Bei Christoph Maria Herbst weiß man: vieles. Nicht inhaltlich, aber für seine jeweilige Figur: In «Stromberg» gab er einen altbackenen, zotigen Mann aus dem mittleren Management, der sein Umfeld konsequent falsch einschätzte, seine intriganten Bemühungen ein ums andere Mal an die Wand fuhr und damit in jeder Folge brutal auf die Nase flog. Jahre später trat er in «Merz gegen Merz» als gescheiterter Ehemann auf, dessen Frau schleunigst das Weite suchte, während er den Familienkonzern weiterführen musste.

Auch dem Gymnasiallehrer Tilo Neumann sind Scheitern und Misere schon auf den ersten Blick anzusehen: die deprimierten Augen, die traurige Glatze, das Engagement seiner Stimme, das bei seinen Oberstufenschülern aber nur auf desinteressierte taube Ohren stößt. Natürlich ist auch die Frau weg und die gemeinsame Tochter will, dass er sich fürs Erste nicht mehr meldet. In den besten Mannesjahren hat sich sein Leben in der blanken Desillusion eingegroovt, und eines Abends zieht er im Alkohol- und Drogenrausch die Reißleine und will Schluss machen.

------------------------------------------------------------

### Aufgabenstellung 1
Setze bitte in den Einträgen alles von der Zeile mit „Click the UltraHostBR“ bis hinunter zur Zeile mit „pos(978,21)“ in eine Markdown-Tabelle mit den Spalten „Nr“ und „Zeile“ um und lass dabei Leerzeilen weg.
### Aufgabenstellung 2
Führe den Text über den Gymnasiallehrer Tilo Neumann weiter.

------------------------------------------------------------

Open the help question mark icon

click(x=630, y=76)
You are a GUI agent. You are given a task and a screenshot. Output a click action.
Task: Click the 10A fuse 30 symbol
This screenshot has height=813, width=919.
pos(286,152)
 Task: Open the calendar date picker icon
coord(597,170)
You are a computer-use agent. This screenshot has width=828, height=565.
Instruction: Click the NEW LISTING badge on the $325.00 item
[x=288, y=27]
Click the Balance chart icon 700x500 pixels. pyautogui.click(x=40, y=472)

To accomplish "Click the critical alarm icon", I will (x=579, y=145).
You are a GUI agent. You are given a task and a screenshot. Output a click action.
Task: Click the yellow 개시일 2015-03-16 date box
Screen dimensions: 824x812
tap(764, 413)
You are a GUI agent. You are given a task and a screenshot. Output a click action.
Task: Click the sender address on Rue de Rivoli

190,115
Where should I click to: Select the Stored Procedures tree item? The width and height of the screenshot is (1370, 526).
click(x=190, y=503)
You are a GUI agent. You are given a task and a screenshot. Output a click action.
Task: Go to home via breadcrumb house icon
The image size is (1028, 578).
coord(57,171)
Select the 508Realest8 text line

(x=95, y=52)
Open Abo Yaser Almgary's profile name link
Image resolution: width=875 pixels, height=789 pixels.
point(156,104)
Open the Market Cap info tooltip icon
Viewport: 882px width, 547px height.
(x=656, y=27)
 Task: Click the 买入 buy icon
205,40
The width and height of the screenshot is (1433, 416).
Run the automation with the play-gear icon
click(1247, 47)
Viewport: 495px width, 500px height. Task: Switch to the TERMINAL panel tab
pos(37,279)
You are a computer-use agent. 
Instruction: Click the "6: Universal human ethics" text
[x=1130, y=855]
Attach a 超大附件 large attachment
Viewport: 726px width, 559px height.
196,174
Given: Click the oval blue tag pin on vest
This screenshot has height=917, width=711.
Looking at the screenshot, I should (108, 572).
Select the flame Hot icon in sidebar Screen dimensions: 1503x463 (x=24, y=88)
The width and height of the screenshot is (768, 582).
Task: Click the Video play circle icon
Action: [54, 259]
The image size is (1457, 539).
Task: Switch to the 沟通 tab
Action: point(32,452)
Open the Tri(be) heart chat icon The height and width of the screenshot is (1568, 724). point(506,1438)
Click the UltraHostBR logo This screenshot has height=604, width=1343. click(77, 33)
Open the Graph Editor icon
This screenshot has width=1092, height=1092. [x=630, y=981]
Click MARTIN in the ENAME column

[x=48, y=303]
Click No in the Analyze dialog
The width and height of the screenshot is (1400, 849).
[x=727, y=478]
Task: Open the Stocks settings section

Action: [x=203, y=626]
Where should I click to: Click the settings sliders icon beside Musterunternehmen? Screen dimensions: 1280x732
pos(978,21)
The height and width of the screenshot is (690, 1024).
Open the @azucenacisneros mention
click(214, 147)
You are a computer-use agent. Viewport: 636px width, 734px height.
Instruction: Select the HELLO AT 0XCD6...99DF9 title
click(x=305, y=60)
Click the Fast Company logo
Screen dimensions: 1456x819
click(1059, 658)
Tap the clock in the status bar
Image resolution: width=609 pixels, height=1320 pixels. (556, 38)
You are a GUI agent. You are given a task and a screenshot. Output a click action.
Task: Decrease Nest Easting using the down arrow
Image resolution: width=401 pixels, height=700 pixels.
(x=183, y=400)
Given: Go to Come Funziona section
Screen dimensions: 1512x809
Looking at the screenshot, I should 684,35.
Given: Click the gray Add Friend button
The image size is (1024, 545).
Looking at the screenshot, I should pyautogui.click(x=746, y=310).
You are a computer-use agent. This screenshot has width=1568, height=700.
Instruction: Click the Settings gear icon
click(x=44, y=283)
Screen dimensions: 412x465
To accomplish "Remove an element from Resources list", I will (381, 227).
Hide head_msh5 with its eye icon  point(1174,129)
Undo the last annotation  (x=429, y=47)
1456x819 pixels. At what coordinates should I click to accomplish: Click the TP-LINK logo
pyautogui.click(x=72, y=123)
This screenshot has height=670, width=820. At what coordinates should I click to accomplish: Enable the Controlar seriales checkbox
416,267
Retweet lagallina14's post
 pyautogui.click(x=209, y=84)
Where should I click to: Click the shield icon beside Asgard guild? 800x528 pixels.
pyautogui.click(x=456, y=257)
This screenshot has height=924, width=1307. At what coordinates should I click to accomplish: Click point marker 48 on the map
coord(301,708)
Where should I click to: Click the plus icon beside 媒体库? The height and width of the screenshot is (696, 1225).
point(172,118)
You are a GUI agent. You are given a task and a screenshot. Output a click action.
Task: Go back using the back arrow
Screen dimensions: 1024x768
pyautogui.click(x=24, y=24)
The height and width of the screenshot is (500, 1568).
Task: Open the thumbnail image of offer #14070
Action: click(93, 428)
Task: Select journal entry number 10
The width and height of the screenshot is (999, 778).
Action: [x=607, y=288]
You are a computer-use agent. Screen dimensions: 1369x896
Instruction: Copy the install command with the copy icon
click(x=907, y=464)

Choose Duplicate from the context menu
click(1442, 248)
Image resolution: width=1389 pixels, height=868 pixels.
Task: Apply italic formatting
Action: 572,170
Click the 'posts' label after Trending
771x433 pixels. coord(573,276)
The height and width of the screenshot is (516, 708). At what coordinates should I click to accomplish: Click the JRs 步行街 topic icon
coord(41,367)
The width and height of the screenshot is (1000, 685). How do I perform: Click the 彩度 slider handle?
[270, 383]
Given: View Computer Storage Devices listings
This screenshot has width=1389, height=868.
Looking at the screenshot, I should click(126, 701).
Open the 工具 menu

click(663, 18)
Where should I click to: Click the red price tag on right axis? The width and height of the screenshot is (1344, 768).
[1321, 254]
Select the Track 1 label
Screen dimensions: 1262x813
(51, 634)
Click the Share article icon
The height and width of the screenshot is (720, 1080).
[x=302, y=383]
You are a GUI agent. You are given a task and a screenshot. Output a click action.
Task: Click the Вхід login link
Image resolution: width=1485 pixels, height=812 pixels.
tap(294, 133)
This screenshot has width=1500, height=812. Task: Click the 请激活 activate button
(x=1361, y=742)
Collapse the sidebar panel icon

------------------------------------------------------------

### Erwartete Antwort 1
| Nr | Zeile |
|---|---|
| 1 | Click the UltraHostBR logo This screenshot has height=604, width=1343. click(77, 33) |
| 2 | Open the Graph Editor icon |
| 3 | This screenshot has width=1092, height=1092. [x=630, y=981] |
| 4 | Click MARTIN in the ENAME column |
| 5 | [x=48, y=303] |
| 6 | Click No in the Analyze dialog |
| 7 | The width and height of the screenshot is (1400, 849). |
| 8 | [x=727, y=478] |
| 9 | Task: Open the Stocks settings section |
| 10 | Action: [x=203, y=626] |
| 11 | Where should I click to: Click the settings sliders icon beside Musterunternehmen? Screen dimensions: 1280x732 |
| 12 | pos(978,21) |

### Erwartete Antwort 2
Er landet in einer Zwischenwelt, wo ihm die Stimme von Elena Uhlig ins Gewissen redet: Er muss sein Leben in den Griff kriegen – und sie will ihm dabei helfen.

Wenig später erwacht der ermattete Tilo aus seinen düsteren Träumen vom Jenseits. Aber die Stimme ist immer noch da. Und geht auch nicht mehr weg. Sie gibt ihm Ratschläge, kommentiert süffisant seine Gedanken und bleibt bei ihrem Mantra: Nur wenn er anfängt, anderen Menschen zu helfen, wird alles wieder gut in seinem Leben.

Aus eigentlich depressiven Themen, Figuren und Lebenssituationen ein unterhaltsames, witziges Format zu machen, ist eigentlich Christoph Maria Herbsts Paradedisziplin und hat nicht nur in seinen Serien ja auch schon hervorragend funktioniert – von «Jungfrau, 40, männlich sucht» bis «The Last Man on Earth».

Doch bei «Tilo Neumann und das Universum» will der Funken leider nicht so recht überspringen. Das dürfte nicht nur an den vergleichsweise wenig treffsicheren Pointen liegen, sondern gerade auch daran, dass die Serie einen falschen Fokus gesetzt hat: die permanente Darstellung der schier endlosen Trostlosigkeit von Tilo Neumanns Leben, in der ein grauenhafter Tag dem nächsten gleicht, das sogar ein eigentlich optimistischer, lebensfroher Zuschauer in Versuchung geraten könnte, angesichts dieses an die Wand gefahrenen Lebens einen Schlussstrich zu ziehen.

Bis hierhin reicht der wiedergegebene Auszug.